Standort stärken

Niedersachsen und Hamburg gründen „Deutsches Maritimes Zentrum“

Berlin/Hamburg - Ein erster Schritt für ein neues Zentrum der maritimen Wirtschaft und Technik in Hamburg ist getan. Verbände und Institutionen der maritimen Wirtschaft haben gemeinsam mit dem Bund und den Ländern Hamburg und Niedersachsen am Mittwoch den Verein zur Gründung eines "Deutschen Maritimen Zentrums" gegründet.

Der Verein soll die Errichtung eines Kompetenzzentrums für den maritimen Standort Deutschland einleiten, teilte das Bundesverkehrsministerium in Berlin mit.

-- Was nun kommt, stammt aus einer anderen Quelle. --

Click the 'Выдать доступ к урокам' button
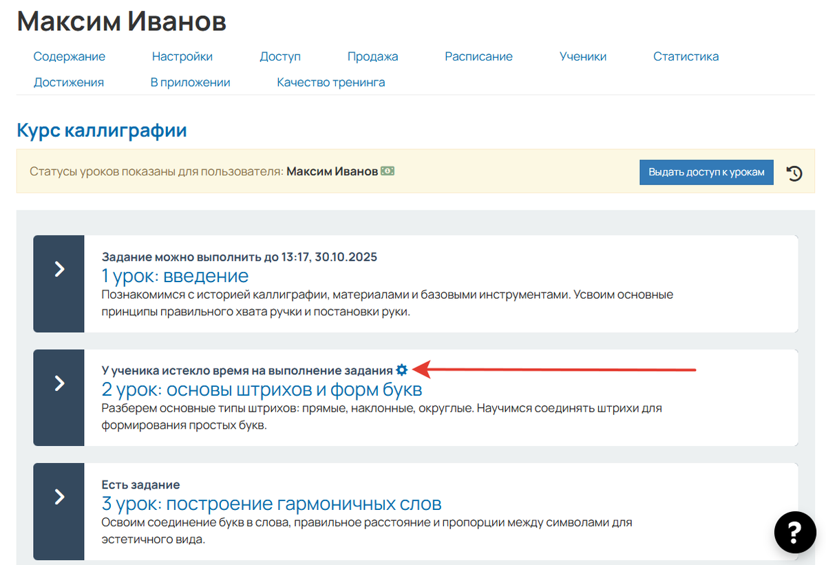This screenshot has height=565, width=826. click(706, 172)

Wirtschaft, Wissenschaft, Bund, Länder, Verbände und Gewerkschaften sollen die großen Themen der Branche von der Digitalisierung über die Ausbildung bis zur Antriebstechnik und den Umweltschutz angehen. 

„Think Tank“ geplant, um die Wettbewerbsfähigkeit zu sichern

Geplant ist eine Art "Think Tank", eine Denkfabrik. Damit wollen die Initiatoren die Wettbewerbsfähigkeit und Innovationskraft des deutschen maritimen Standorts erhöhen und das Knowhow sowie die Berufsperspektiven in der maritimen Wirtschaft stärken. 

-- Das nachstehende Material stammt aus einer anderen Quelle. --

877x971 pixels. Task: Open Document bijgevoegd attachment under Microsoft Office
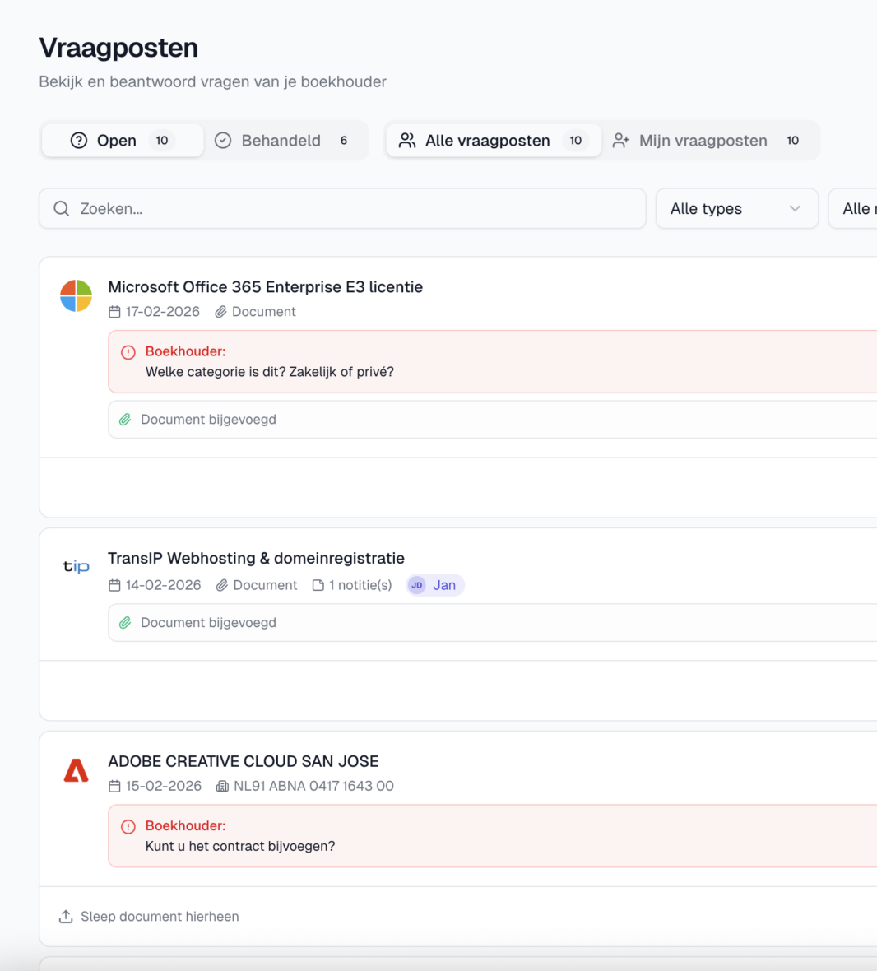tap(208, 420)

Das deutsche maritime Zentrum ist Teil einer umfassenden Zukunftsoffensive für die Branche, die im Frühjahr bei der Nationalen Maritimen Konferenz in Hamburg verabredet wurde. Das Verkehrsministerium stellt für die Gründung bis 2019 rund neun Millionen Euro bereit. Die Haushaltsmittel dafür wurden bereits im vergangenen Jahr bewilligt. 

"Mit dem Deutschen Maritimen Zentrum schaffen Bund, Länder und Wirtschaft eine schlagkräftige Grundlage, um die maritime Wirtschaft in Deutschland gemeinsam voranzubringen", begrüßte Niedersachsens Wirtschaftsminister Olaf Lies (SPD) das Projekt. "Die Maritime Wirtschaft steht vor vielen Herausforderungen, wie der Umstellung auf Green Shipping, neue Produktionstechniken oder der Einführung digitaler Arbeitsabläufe - diesen Herausforderungen können wir nur durch einen engen Schulterschluss mit dem Bund und der Wirtschaft begegnen."